O jornal O Globo revelou recentemente que, mesmo após solicitar diversas vezes a agenda de compromissos de Janja, incluindo descrições detalhadas dos eventos e atas digitalizadas das reuniões em que participou, teve seus pedidos negados pela Casa Civil. A recusa levou o veículo a entrar com recurso administrativo, evidenciando a dificuldade em obter informações que, em tese, deveriam ser públicas. A situação não se limita ao jornal: a ONG Fiquem Sabendo, conhecida por atuar na obtenção de dados públicos, também enfrentou barreiras semelhantes ao pedir detalhes sobre a agenda da primeira-dama em março e abril de 2024. Os recursos da ONG foram igualmente negados, com a Controladoria-Geral da União (CGU) respaldando a decisão do governo.
A controvérsia em torno de Janja se intensifica pelo fato de que, embora não tenha nenhum cargo oficial nem tenha sido eleita, a primeira-dama possui um gabinete próprio no terceiro andar do Palácio do Planalto. Segundo informações publicadas por O Globo e confirmadas por O Antagonista, a sala está localizada a poucos metros do gabinete do presidente, sendo usada para uma “intensa agenda de despachos”. No entanto, os detalhes sobre quem entra ou sai do espaço permanecem um mistério que o governo não está disposto a esclarecer.
A presença de Janja no cenário político e administrativo é sustentada por uma equipe robusta, apelidada de "Time Janja", composta por assessores de imprensa, fotógrafos, especialistas em redes sociais e até um militar. Essa equipe custa mensalmente cerca de R$ 160 mil aos cofres públicos, de acordo com o jornal Estadão. Desde o início do governo Lula, os gastos com viagens dessa equipe ultrapassaram R$ 1,2 milhão, uma cifra que tem gerado críticas de opositores e levantado suspeitas de desvio de função. O deputado federal Nikolas Ferreira (PL-MG) destacou em suas redes sociais que os servidores públicos estariam sendo usados para impulsionar a imagem da primeira-dama em um possível uso inadequado de recursos públicos.
Além disso, a atuação de Janja tem sido marcada pela promoção de eventos culturais e viagens com custos considerados elevados.
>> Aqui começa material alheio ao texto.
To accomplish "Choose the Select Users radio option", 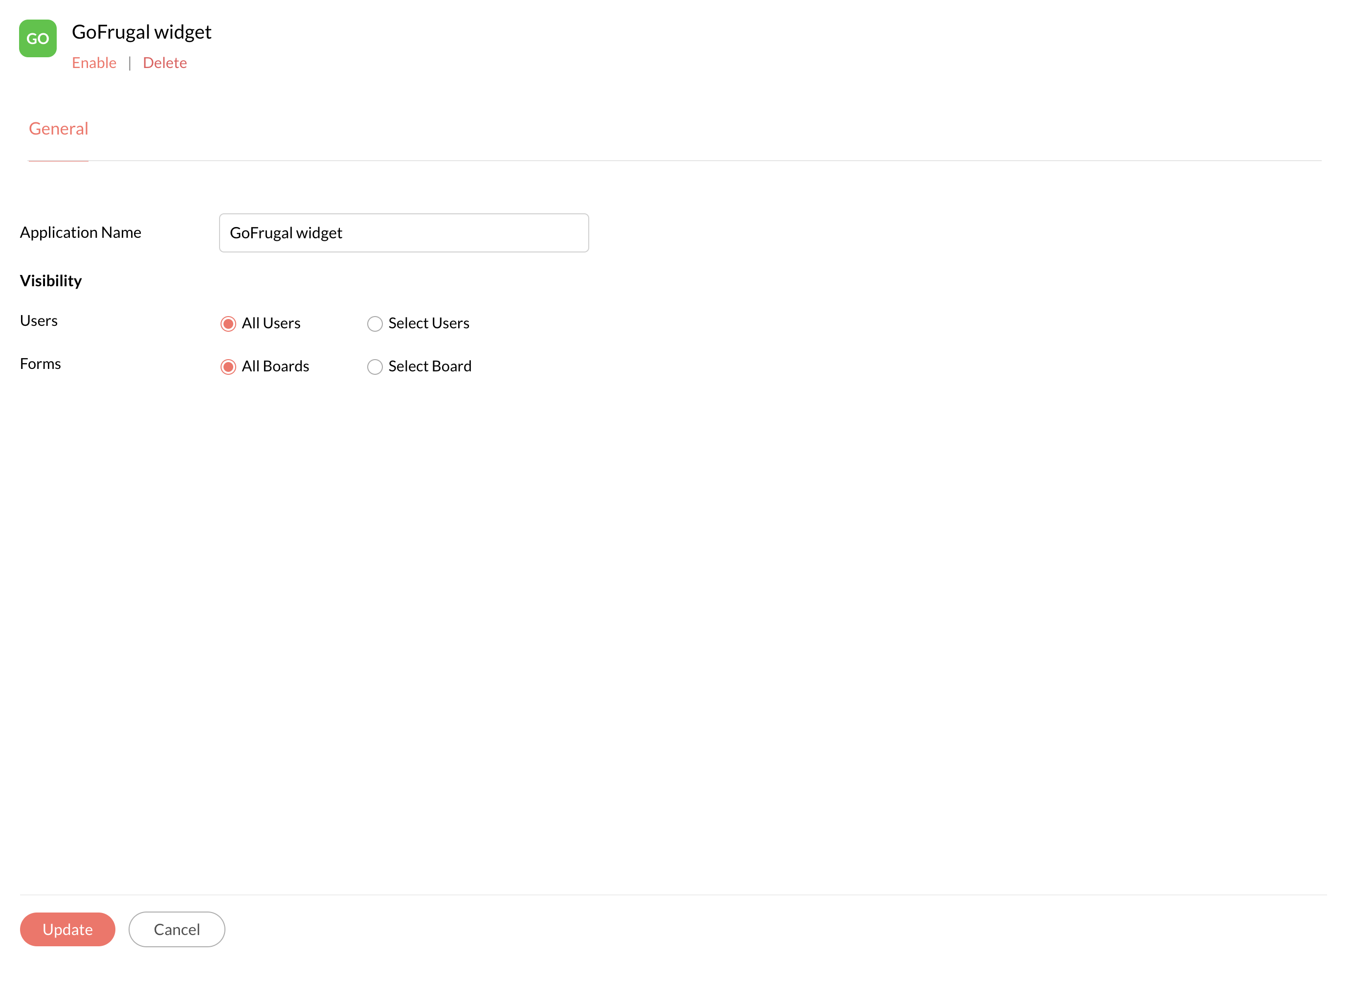I will [374, 324].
Segundo Ferreira, em um momento em que o próprio governo reconhece a necessidade de contenção de despesas, a manutenção de um gabinete paralelo e os altos investimentos em benefício da primeira-dama configuram um "desperdício inadmissível". A situação levou parlamentares da oposição a protocolarem pedidos no Tribunal de Contas da União (TCU) para que os gastos relacionados ao gabinete de Janja sejam investigados.
O caso expõe um contraste entre a figura pública da primeira-dama e a política de transparência esperada de representantes do governo. Embora Janja busque destaque em ações e eventos oficiais, o governo demonstra uma postura protetiva em relação às informações sobre sua rotina e aos custos associados a ela. Isso alimenta um debate crescente sobre a relação entre o papel institucional da primeira-dama e o uso de recursos públicos para sustentar suas atividades.
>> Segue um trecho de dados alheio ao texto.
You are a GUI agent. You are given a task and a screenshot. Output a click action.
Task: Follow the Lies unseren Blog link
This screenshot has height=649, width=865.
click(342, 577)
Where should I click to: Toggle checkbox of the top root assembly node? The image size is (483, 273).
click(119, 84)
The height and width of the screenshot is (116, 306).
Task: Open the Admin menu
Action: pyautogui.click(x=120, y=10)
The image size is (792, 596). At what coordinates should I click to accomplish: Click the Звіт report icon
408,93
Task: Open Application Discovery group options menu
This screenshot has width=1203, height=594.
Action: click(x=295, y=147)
Essa falta de clareza não apenas desafia o acesso à informação, mas também põe em evidência questões mais amplas sobre os limites de atuação e responsabilidade de figuras que, apesar de não serem eleitas, exercem influência direta no funcionamento da administração pública. A resistência do governo em abrir dados sobre Janja pode ser interpretada como um reflexo de um esforço maior para preservar sua imagem e evitar escrutínios, mas também coloca em xeque compromissos com a transparência e a accountability.
O desdobramento desse impasse pode trazer implicações significativas, tanto em termos de credibilidade para o governo Lula quanto no fortalecimento de mecanismos de fiscalização. Enquanto recursos administrativos e judiciais tentam forçar a liberação de informações, a controvérsia sobre Janja permanece como um símbolo das tensões entre exposição pública e proteção institucional no Brasil atual.